### Work to be completed
Could you turn the entries below into a numbered list, one line per item, and leave out the blank lines?

Stored data entries
┌────────

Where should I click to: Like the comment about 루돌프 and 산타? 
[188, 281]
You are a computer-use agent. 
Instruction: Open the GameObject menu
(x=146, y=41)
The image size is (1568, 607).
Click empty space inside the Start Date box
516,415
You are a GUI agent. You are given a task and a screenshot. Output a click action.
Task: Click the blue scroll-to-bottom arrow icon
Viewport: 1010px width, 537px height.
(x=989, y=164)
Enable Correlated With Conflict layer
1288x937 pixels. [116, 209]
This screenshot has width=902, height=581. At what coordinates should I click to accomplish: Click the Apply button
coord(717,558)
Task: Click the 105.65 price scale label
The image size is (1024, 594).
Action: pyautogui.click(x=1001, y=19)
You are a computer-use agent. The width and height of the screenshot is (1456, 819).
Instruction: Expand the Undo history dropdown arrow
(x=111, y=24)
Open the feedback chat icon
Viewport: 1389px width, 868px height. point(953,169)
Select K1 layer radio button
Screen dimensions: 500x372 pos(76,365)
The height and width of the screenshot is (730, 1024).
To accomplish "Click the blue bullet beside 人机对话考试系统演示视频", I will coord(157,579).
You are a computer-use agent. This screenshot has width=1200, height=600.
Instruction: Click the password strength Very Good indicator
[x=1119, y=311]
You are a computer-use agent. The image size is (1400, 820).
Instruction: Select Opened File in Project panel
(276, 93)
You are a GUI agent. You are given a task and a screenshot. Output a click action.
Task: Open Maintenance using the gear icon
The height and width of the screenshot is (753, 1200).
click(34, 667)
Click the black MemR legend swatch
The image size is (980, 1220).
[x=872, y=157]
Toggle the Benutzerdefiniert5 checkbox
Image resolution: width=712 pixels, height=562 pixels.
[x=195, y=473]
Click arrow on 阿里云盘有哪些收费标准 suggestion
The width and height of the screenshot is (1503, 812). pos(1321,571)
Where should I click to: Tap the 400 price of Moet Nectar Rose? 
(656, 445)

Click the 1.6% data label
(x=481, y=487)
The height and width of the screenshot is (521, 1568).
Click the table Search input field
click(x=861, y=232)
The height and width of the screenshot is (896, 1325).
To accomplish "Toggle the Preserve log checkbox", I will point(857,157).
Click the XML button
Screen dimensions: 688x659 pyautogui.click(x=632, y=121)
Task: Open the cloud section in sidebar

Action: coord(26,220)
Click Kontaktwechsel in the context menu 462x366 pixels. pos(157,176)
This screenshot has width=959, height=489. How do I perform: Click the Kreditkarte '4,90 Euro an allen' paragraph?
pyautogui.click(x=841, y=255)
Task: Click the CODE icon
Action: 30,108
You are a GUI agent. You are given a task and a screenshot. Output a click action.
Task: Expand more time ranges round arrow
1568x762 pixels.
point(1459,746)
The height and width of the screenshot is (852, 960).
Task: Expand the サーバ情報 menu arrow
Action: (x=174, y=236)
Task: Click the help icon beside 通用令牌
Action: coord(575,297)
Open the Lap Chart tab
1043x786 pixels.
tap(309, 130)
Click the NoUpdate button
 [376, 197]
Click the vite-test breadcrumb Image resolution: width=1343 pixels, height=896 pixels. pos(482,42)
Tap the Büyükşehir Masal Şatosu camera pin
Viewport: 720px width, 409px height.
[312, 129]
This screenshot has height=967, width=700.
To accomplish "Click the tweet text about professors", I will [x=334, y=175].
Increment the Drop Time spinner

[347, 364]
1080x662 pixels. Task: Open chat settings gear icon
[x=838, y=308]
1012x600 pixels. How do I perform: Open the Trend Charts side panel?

└────────

### Expected answer
1. Where should I click to: Like the comment about 루돌프 and 산타? 
2. [188, 281]
3. You are a computer-use agent. 
4. Instruction: Open the GameObject menu
5. (x=146, y=41)
6. The image size is (1568, 607).
7. Click empty space inside the Start Date box
8. 516,415
9. You are a GUI agent. You are given a task and a screenshot. Output a click action.
10. Task: Click the blue scroll-to-bottom arrow icon
11. Viewport: 1010px width, 537px height.
12. (x=989, y=164)
13. Enable Correlated With Conflict layer
14. 1288x937 pixels. [116, 209]
15. This screenshot has width=902, height=581. At what coordinates should I click to accomplish: Click the Apply button
16. coord(717,558)
17. Task: Click the 105.65 price scale label
18. The image size is (1024, 594).
19. Action: pyautogui.click(x=1001, y=19)
20. You are a computer-use agent. The width and height of the screenshot is (1456, 819).
21. Instruction: Expand the Undo history dropdown arrow
22. (x=111, y=24)
23. Open the feedback chat icon
24. Viewport: 1389px width, 868px height. point(953,169)
25. Select K1 layer radio button
26. Screen dimensions: 500x372 pos(76,365)
27. The height and width of the screenshot is (730, 1024).
28. To accomplish "Click the blue bullet beside 人机对话考试系统演示视频", I will coord(157,579).
29. You are a computer-use agent. This screenshot has width=1200, height=600.
30. Instruction: Click the password strength Very Good indicator
31. [x=1119, y=311]
32. You are a computer-use agent. The image size is (1400, 820).
33. Instruction: Select Opened File in Project panel
34. (276, 93)
35. You are a GUI agent. You are given a task and a screenshot. Output a click action.
36. Task: Open Maintenance using the gear icon
37. The height and width of the screenshot is (753, 1200).
38. click(34, 667)
39. Click the black MemR legend swatch
40. The image size is (980, 1220).
41. [x=872, y=157]
42. Toggle the Benutzerdefiniert5 checkbox
43. Image resolution: width=712 pixels, height=562 pixels.
44. [x=195, y=473]
45. Click arrow on 阿里云盘有哪些收费标准 suggestion
46. The width and height of the screenshot is (1503, 812). pos(1321,571)
47. Where should I click to: Tap the 400 price of Moet Nectar Rose? 
48. (656, 445)
49. Click the 1.6% data label
50. (x=481, y=487)
51. The height and width of the screenshot is (521, 1568).
52. Click the table Search input field
53. click(x=861, y=232)
54. The height and width of the screenshot is (896, 1325).
55. To accomplish "Toggle the Preserve log checkbox", I will point(857,157).
56. Click the XML button
57. Screen dimensions: 688x659 pyautogui.click(x=632, y=121)
58. Task: Open the cloud section in sidebar
59. Action: coord(26,220)
60. Click Kontaktwechsel in the context menu 462x366 pixels. pos(157,176)
61. This screenshot has width=959, height=489. How do I perform: Click the Kreditkarte '4,90 Euro an allen' paragraph?
62. pyautogui.click(x=841, y=255)
63. Task: Click the CODE icon
64. Action: 30,108
65. You are a GUI agent. You are given a task and a screenshot. Output a click action.
66. Task: Expand more time ranges round arrow
67. 1568x762 pixels.
68. point(1459,746)
69. The height and width of the screenshot is (852, 960).
70. Task: Expand the サーバ情報 menu arrow
71. Action: (x=174, y=236)
72. Task: Click the help icon beside 通用令牌
73. Action: coord(575,297)
74. Open the Lap Chart tab
75. 1043x786 pixels.
76. tap(309, 130)
77. Click the NoUpdate button
78.  [376, 197]
79. Click the vite-test breadcrumb Image resolution: width=1343 pixels, height=896 pixels. pos(482,42)
80. Tap the Büyükşehir Masal Şatosu camera pin
81. Viewport: 720px width, 409px height.
82. [312, 129]
83. This screenshot has height=967, width=700.
84. To accomplish "Click the tweet text about professors", I will [x=334, y=175].
85. Increment the Drop Time spinner
86. [347, 364]
87. 1080x662 pixels. Task: Open chat settings gear icon
88. [x=838, y=308]
89. 1012x600 pixels. How do I perform: Open the Trend Charts side panel?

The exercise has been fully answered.